• Data extract
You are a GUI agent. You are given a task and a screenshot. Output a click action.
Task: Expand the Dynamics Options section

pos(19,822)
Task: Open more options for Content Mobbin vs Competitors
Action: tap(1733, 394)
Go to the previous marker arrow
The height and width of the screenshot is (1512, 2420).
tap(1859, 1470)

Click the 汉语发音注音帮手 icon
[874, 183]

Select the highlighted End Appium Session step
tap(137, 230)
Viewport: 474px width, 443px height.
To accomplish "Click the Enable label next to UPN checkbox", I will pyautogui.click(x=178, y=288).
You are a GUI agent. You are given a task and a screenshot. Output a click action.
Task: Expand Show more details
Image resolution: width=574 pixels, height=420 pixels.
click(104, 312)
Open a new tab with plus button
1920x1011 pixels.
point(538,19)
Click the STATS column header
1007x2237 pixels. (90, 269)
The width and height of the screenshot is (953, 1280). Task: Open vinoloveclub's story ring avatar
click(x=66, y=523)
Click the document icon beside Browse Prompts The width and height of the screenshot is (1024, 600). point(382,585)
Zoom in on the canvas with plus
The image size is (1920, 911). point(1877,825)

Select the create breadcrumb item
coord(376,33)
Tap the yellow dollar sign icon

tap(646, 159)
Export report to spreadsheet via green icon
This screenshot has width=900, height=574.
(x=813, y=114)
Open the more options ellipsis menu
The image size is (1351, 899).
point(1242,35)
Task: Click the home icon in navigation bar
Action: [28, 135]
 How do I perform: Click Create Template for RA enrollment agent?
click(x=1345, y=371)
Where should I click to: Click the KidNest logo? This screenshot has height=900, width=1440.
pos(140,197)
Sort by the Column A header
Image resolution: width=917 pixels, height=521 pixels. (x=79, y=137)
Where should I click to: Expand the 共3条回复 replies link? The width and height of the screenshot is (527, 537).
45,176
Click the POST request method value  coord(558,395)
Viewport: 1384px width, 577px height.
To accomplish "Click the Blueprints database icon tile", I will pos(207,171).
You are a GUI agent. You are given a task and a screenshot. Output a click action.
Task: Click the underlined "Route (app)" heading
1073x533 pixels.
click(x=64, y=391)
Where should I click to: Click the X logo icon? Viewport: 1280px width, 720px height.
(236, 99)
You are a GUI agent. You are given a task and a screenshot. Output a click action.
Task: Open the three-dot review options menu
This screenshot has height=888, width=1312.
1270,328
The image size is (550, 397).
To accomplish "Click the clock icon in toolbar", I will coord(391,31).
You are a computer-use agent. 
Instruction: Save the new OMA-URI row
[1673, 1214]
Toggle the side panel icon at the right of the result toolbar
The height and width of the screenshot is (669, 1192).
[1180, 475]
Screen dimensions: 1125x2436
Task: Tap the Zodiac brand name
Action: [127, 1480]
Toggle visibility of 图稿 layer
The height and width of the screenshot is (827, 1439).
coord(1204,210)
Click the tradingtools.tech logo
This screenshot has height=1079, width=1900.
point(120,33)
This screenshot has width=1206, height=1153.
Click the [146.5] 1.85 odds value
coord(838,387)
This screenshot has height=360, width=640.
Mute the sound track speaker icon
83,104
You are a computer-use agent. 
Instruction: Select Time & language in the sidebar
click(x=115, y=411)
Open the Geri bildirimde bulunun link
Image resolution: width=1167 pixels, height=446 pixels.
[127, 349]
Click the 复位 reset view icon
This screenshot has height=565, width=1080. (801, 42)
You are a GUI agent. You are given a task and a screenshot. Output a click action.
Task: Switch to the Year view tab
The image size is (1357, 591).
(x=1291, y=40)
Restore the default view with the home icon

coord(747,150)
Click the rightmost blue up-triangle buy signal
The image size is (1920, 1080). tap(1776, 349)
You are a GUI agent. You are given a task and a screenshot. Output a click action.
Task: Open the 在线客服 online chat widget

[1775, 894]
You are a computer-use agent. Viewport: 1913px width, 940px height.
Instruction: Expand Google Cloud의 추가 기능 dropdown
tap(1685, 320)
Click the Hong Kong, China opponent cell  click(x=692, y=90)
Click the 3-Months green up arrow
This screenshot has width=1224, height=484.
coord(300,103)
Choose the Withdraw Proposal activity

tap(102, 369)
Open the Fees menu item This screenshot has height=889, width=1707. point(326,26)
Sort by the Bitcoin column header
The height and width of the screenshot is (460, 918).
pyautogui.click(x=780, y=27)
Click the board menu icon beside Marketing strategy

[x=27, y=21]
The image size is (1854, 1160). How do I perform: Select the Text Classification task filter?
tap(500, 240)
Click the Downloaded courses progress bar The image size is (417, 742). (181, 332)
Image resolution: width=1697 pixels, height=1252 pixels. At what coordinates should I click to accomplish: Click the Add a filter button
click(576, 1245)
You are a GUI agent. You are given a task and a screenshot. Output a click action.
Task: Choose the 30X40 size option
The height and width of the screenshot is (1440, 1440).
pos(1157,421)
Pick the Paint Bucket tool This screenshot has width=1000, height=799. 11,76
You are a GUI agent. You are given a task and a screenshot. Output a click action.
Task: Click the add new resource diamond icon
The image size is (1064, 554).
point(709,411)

• What you will do
Set down the listing again, exactly.

• Exercise result
You are a GUI agent. You are given a task and a screenshot. Output a click action.
Task: Expand the Dynamics Options section

pos(19,822)
Task: Open more options for Content Mobbin vs Competitors
Action: tap(1733, 394)
Go to the previous marker arrow
The height and width of the screenshot is (1512, 2420).
tap(1859, 1470)

Click the 汉语发音注音帮手 icon
[874, 183]

Select the highlighted End Appium Session step
tap(137, 230)
Viewport: 474px width, 443px height.
To accomplish "Click the Enable label next to UPN checkbox", I will pyautogui.click(x=178, y=288).
You are a GUI agent. You are given a task and a screenshot. Output a click action.
Task: Expand Show more details
Image resolution: width=574 pixels, height=420 pixels.
click(104, 312)
Open a new tab with plus button
1920x1011 pixels.
point(538,19)
Click the STATS column header
1007x2237 pixels. (90, 269)
The width and height of the screenshot is (953, 1280). Task: Open vinoloveclub's story ring avatar
click(x=66, y=523)
Click the document icon beside Browse Prompts The width and height of the screenshot is (1024, 600). point(382,585)
Zoom in on the canvas with plus
The image size is (1920, 911). point(1877,825)

Select the create breadcrumb item
coord(376,33)
Tap the yellow dollar sign icon

tap(646, 159)
Export report to spreadsheet via green icon
This screenshot has width=900, height=574.
(x=813, y=114)
Open the more options ellipsis menu
The image size is (1351, 899).
point(1242,35)
Task: Click the home icon in navigation bar
Action: [28, 135]
 How do I perform: Click Create Template for RA enrollment agent?
click(x=1345, y=371)
Where should I click to: Click the KidNest logo? This screenshot has height=900, width=1440.
pos(140,197)
Sort by the Column A header
Image resolution: width=917 pixels, height=521 pixels. (x=79, y=137)
Where should I click to: Expand the 共3条回复 replies link? The width and height of the screenshot is (527, 537).
45,176
Click the POST request method value  coord(558,395)
Viewport: 1384px width, 577px height.
To accomplish "Click the Blueprints database icon tile", I will pos(207,171).
You are a GUI agent. You are given a task and a screenshot. Output a click action.
Task: Click the underlined "Route (app)" heading
1073x533 pixels.
click(x=64, y=391)
Where should I click to: Click the X logo icon? Viewport: 1280px width, 720px height.
(236, 99)
You are a GUI agent. You are given a task and a screenshot. Output a click action.
Task: Open the three-dot review options menu
This screenshot has height=888, width=1312.
1270,328
The image size is (550, 397).
To accomplish "Click the clock icon in toolbar", I will coord(391,31).
You are a computer-use agent. 
Instruction: Save the new OMA-URI row
[1673, 1214]
Toggle the side panel icon at the right of the result toolbar
The height and width of the screenshot is (669, 1192).
[1180, 475]
Screen dimensions: 1125x2436
Task: Tap the Zodiac brand name
Action: [127, 1480]
Toggle visibility of 图稿 layer
The height and width of the screenshot is (827, 1439).
coord(1204,210)
Click the tradingtools.tech logo
This screenshot has height=1079, width=1900.
point(120,33)
This screenshot has width=1206, height=1153.
Click the [146.5] 1.85 odds value
coord(838,387)
This screenshot has height=360, width=640.
Mute the sound track speaker icon
83,104
You are a computer-use agent. 
Instruction: Select Time & language in the sidebar
click(x=115, y=411)
Open the Geri bildirimde bulunun link
Image resolution: width=1167 pixels, height=446 pixels.
[127, 349]
Click the 复位 reset view icon
This screenshot has height=565, width=1080. (801, 42)
You are a GUI agent. You are given a task and a screenshot. Output a click action.
Task: Switch to the Year view tab
The image size is (1357, 591).
(x=1291, y=40)
Restore the default view with the home icon

coord(747,150)
Click the rightmost blue up-triangle buy signal
The image size is (1920, 1080). tap(1776, 349)
You are a GUI agent. You are given a task and a screenshot. Output a click action.
Task: Open the 在线客服 online chat widget

[1775, 894]
You are a computer-use agent. Viewport: 1913px width, 940px height.
Instruction: Expand Google Cloud의 추가 기능 dropdown
tap(1685, 320)
Click the Hong Kong, China opponent cell  click(x=692, y=90)
Click the 3-Months green up arrow
This screenshot has width=1224, height=484.
coord(300,103)
Choose the Withdraw Proposal activity

tap(102, 369)
Open the Fees menu item This screenshot has height=889, width=1707. point(326,26)
Sort by the Bitcoin column header
The height and width of the screenshot is (460, 918).
pyautogui.click(x=780, y=27)
Click the board menu icon beside Marketing strategy

[x=27, y=21]
The image size is (1854, 1160). How do I perform: Select the Text Classification task filter?
tap(500, 240)
Click the Downloaded courses progress bar The image size is (417, 742). (181, 332)
Image resolution: width=1697 pixels, height=1252 pixels. At what coordinates should I click to accomplish: Click the Add a filter button
click(576, 1245)
You are a GUI agent. You are given a task and a screenshot. Output a click action.
Task: Choose the 30X40 size option
The height and width of the screenshot is (1440, 1440).
pos(1157,421)
Pick the Paint Bucket tool This screenshot has width=1000, height=799. 11,76
You are a GUI agent. You are given a task and a screenshot. Output a click action.
Task: Click the add new resource diamond icon
The image size is (1064, 554).
point(709,411)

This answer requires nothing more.